▶ **Task prompt**
In the records below, find the line containing "Image resolution: width=1224" and retype it and every line after it exactly, adding nothing.

(Data extracted from a collection)
⁂

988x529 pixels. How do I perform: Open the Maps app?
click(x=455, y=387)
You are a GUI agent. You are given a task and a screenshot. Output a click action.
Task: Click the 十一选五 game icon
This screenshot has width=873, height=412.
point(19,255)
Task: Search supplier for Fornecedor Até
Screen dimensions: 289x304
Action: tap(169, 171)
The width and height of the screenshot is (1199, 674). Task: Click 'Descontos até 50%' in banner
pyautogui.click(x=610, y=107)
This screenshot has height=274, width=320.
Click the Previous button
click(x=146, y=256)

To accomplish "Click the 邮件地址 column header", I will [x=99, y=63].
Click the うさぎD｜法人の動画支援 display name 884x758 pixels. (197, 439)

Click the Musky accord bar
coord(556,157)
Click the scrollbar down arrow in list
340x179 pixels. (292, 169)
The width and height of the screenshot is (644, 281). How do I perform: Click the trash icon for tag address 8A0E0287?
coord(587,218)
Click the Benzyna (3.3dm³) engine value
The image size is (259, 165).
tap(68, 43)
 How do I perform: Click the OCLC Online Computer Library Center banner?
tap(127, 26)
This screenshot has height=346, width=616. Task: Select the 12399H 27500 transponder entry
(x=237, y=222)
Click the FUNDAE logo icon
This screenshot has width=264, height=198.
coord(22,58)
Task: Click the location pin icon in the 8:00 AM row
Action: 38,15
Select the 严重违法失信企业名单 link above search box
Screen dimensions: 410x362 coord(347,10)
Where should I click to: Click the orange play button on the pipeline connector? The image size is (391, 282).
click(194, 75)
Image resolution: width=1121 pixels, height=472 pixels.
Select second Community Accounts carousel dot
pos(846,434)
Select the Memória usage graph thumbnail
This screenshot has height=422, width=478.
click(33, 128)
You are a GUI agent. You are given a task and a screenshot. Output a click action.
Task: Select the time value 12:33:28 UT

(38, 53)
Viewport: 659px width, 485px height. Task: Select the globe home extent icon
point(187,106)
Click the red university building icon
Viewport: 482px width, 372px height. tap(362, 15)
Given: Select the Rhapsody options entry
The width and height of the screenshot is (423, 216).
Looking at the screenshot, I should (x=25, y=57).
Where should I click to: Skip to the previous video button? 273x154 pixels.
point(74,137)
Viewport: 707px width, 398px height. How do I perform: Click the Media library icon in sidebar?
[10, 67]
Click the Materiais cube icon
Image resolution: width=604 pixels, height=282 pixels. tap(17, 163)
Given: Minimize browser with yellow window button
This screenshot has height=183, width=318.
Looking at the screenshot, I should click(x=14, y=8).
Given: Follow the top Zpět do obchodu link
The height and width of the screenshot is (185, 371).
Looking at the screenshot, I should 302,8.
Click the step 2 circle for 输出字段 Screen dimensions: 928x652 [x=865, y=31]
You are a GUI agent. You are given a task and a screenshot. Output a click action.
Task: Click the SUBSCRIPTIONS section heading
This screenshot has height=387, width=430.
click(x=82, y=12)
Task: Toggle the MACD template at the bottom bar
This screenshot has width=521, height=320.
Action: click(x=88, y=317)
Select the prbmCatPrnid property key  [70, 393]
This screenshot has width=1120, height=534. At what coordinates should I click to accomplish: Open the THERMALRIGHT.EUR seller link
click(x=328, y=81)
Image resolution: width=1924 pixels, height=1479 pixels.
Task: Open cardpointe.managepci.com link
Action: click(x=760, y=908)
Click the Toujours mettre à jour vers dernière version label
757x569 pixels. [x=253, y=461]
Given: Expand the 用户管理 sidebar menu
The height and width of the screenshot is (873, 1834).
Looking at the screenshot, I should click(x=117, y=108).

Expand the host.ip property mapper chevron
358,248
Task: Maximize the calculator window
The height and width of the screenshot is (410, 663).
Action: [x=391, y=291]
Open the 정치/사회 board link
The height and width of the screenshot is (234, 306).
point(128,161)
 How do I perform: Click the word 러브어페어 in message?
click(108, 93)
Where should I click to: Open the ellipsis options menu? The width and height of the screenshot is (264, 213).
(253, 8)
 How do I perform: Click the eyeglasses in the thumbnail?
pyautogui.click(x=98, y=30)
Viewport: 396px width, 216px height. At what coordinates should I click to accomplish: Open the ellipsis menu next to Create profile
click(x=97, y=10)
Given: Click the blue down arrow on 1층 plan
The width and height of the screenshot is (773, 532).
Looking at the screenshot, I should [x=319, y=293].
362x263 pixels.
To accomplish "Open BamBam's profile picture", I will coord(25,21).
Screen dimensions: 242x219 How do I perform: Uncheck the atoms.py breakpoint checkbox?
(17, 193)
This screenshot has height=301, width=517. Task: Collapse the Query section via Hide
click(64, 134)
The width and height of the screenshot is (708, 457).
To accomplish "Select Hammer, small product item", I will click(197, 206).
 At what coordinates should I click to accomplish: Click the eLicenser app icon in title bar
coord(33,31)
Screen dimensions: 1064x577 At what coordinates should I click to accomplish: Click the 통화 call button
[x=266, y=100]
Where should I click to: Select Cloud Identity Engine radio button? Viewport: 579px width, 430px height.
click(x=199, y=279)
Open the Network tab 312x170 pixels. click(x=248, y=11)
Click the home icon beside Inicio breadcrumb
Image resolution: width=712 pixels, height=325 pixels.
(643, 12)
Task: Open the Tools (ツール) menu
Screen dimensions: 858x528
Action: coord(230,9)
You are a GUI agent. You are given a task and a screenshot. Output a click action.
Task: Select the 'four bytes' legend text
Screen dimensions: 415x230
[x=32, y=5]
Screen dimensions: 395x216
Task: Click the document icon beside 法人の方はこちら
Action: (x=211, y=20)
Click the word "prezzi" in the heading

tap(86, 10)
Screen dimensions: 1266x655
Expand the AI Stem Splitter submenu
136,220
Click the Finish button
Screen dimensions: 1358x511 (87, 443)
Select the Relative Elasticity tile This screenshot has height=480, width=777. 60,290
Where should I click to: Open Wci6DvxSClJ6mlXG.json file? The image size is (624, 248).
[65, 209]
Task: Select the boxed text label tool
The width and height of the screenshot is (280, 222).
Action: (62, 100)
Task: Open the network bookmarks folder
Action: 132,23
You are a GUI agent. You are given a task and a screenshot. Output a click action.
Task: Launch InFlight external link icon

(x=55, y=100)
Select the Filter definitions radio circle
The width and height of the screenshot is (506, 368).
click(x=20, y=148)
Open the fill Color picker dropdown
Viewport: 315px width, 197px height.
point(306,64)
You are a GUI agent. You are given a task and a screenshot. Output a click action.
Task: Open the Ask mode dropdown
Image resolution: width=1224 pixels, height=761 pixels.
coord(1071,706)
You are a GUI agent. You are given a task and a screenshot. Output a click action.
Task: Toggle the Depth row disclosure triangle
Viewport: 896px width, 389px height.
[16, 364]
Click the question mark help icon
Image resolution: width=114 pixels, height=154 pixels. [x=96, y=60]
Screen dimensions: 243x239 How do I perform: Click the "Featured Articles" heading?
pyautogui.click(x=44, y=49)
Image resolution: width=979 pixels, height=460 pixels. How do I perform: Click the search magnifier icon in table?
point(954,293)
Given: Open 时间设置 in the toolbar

⁂

▶ **Expected answer**
Image resolution: width=1224 pixels, height=761 pixels.
coord(1071,706)
You are a GUI agent. You are given a task and a screenshot. Output a click action.
Task: Toggle the Depth row disclosure triangle
Viewport: 896px width, 389px height.
[16, 364]
Click the question mark help icon
Image resolution: width=114 pixels, height=154 pixels. [x=96, y=60]
Screen dimensions: 243x239 How do I perform: Click the "Featured Articles" heading?
pyautogui.click(x=44, y=49)
Image resolution: width=979 pixels, height=460 pixels. How do I perform: Click the search magnifier icon in table?
point(954,293)
Given: Open 时间设置 in the toolbar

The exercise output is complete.